在Python中使用 scipy 执行多维插值方法对比

咖喱乖

算法工程师

1.方法介绍

当已知某些点而不知道具体方程时候，我们通常有两种做法： 拟合或者插值 。

拟合：拟合不要求方程通过所有的已知点，讲究神似，就是整体趋势一致。
插值：插值则是形似，每个已知点都必会穿过，但是高阶会出现龙格库塔现象，所以一般采用分段插值。

scipy 包含各种专用于科学计算中常见问题的工具箱。其不同的子模块对应不同的应用，如插值、积分、优化、图像处理、统计、特殊函数等。 scipy.interpolate为插值模块， 该模块对于从实验数据拟合函数非常有用，可以对不存在测度的点进行评估，该模块基于FITPACK Fortran。

在插值中，二维或者更高维的插值是最值得关注的。目前在scipy.interpolate常用的二维甚至高维插值方法主要有：

然而，在实际的数据中，由于空间采样的点都是非结构化的实验数据，因此，本文中只介绍一种二维的结构化网格的插值方法，其余都是针对非结构化网格插值方法进行介绍。

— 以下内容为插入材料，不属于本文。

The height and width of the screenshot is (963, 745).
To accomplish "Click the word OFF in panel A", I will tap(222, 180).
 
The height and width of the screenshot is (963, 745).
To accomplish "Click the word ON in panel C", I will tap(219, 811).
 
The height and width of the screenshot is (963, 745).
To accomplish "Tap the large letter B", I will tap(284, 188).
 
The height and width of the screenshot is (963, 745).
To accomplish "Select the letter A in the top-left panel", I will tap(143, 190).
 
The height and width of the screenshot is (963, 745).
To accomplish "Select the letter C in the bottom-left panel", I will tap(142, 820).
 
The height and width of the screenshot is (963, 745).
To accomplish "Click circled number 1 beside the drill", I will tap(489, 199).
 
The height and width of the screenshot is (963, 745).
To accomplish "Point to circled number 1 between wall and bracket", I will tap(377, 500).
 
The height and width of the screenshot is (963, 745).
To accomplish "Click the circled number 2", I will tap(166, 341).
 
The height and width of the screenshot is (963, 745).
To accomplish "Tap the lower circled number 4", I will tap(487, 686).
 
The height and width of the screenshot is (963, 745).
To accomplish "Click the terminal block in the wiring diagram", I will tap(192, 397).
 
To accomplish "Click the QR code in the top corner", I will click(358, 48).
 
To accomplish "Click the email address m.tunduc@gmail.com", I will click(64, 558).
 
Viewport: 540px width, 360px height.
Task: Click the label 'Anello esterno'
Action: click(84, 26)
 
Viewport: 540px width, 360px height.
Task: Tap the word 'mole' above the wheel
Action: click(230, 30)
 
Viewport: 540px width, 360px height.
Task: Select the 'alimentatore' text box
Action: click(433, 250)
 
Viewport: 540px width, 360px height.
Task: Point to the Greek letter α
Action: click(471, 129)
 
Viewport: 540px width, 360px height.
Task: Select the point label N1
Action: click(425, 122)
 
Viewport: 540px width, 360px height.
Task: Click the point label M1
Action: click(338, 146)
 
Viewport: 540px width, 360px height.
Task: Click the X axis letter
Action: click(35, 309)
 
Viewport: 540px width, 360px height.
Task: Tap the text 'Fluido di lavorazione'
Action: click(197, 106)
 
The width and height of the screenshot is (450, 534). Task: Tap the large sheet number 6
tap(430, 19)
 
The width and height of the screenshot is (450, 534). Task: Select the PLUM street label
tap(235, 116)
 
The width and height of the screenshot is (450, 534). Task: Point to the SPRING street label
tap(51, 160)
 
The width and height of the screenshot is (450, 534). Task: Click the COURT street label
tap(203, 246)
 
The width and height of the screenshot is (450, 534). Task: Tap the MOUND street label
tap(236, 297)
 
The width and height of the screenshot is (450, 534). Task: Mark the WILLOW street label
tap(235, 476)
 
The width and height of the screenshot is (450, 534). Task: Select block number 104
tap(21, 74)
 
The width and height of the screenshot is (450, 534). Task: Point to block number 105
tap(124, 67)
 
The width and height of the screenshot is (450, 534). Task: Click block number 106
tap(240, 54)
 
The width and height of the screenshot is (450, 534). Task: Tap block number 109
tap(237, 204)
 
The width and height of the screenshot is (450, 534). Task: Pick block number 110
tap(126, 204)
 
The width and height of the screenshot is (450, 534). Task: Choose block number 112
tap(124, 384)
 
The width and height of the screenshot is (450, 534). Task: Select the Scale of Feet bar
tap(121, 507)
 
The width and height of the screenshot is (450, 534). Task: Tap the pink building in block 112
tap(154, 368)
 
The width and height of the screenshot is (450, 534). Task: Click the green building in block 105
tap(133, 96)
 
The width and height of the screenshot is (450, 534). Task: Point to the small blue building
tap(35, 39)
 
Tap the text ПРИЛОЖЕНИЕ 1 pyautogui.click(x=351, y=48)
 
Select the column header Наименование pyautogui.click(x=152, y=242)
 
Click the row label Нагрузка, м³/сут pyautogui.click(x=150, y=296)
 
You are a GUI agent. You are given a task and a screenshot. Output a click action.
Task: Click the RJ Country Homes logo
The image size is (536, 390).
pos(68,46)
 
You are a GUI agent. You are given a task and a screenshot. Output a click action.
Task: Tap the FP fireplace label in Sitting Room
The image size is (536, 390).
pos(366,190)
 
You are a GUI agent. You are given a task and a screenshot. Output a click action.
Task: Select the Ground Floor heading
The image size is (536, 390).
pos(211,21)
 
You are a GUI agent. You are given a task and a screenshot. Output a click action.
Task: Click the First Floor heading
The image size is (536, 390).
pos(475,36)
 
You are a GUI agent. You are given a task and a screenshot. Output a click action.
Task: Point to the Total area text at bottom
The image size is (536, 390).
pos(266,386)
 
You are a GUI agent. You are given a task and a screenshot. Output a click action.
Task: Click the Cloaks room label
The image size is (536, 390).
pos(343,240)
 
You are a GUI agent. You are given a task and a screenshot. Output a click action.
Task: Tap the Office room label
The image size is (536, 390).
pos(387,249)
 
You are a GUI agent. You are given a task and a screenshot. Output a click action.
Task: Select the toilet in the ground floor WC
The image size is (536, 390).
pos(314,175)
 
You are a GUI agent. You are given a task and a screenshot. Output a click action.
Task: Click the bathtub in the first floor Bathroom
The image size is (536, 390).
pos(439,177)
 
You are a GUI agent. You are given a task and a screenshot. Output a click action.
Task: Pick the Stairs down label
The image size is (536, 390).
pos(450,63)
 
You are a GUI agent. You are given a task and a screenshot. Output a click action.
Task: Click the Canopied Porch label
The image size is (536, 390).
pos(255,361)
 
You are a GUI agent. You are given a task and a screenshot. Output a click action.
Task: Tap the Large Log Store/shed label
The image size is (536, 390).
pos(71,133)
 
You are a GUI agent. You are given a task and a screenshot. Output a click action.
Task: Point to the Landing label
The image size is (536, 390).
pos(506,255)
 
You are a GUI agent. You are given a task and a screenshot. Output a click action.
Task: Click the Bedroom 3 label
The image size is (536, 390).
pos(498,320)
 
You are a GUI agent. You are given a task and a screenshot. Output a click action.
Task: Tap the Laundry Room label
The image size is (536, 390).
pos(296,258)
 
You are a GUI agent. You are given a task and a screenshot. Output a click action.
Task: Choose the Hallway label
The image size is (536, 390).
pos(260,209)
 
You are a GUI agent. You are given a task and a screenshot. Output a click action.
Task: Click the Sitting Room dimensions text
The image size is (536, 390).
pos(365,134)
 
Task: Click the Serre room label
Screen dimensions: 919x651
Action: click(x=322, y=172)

RegularGridInterpolator(规则网格化数据插值)
scipy.interpolate.LinearNDInterpolator
scipy.interpolate.NearestNDInterpolator
scipy.interpolate.griddata
scipy.interpolate.RBFInterpolator
scipy.interpolate.Rbf

1.1 RegularGridInterpolator

假设您在 规则网格上有 N 维数据 ，并且您想要对其进行插值。在这种情况下， RegularGridInterpolator 可能会有用。 RegularGridInterpolator 在任意维度的规则或直线网格上进行插值。数据必须在直线网格上定义：即间距均匀或不均匀的 矩形网格 。 支持线性、最近邻、样条插值 。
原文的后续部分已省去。